Aku mencibirnya, "sifat aslimu ternyata jauh lebih buruk dari sifat yang kuberikan padamu, dasar oportunis licik" aku melanjutkan "Nial, kau dan Vicky tidak ditakdirkan bersama. Sampai kapan pun kau tidak akan pernah bercinta dengannya. Terima saja takdirmu!" kataku santai sambil terus berkutat dengan laptopku.
"tolonglah, Jane. Jika memang aku tidak kau takdirkan bersama dengannya setidaknya biarkan kami menjadi friend with benefit?" pinta Nial.
"Kau menjijikan, kukira kau mencintainya.

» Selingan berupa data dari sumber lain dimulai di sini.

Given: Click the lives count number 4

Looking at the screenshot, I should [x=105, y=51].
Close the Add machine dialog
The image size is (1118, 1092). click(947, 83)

Ternyata kau hanya terobsesi dengan tubuhnya"
"Aku mencintainya, dan ketika aku tidak bisa memilikinya paling tidak aku dapat mencintainya dengan cara aku bercinta dengannya. Ayolah, Jane."
"Tidak akan! Aku akan melindungi Vicky dari predator sepertimu."
Pria itu menatapku tajam dan sebelum ia membanting pintu tertutup ia berteriak kepadaku, "Dasar wanita kejam!"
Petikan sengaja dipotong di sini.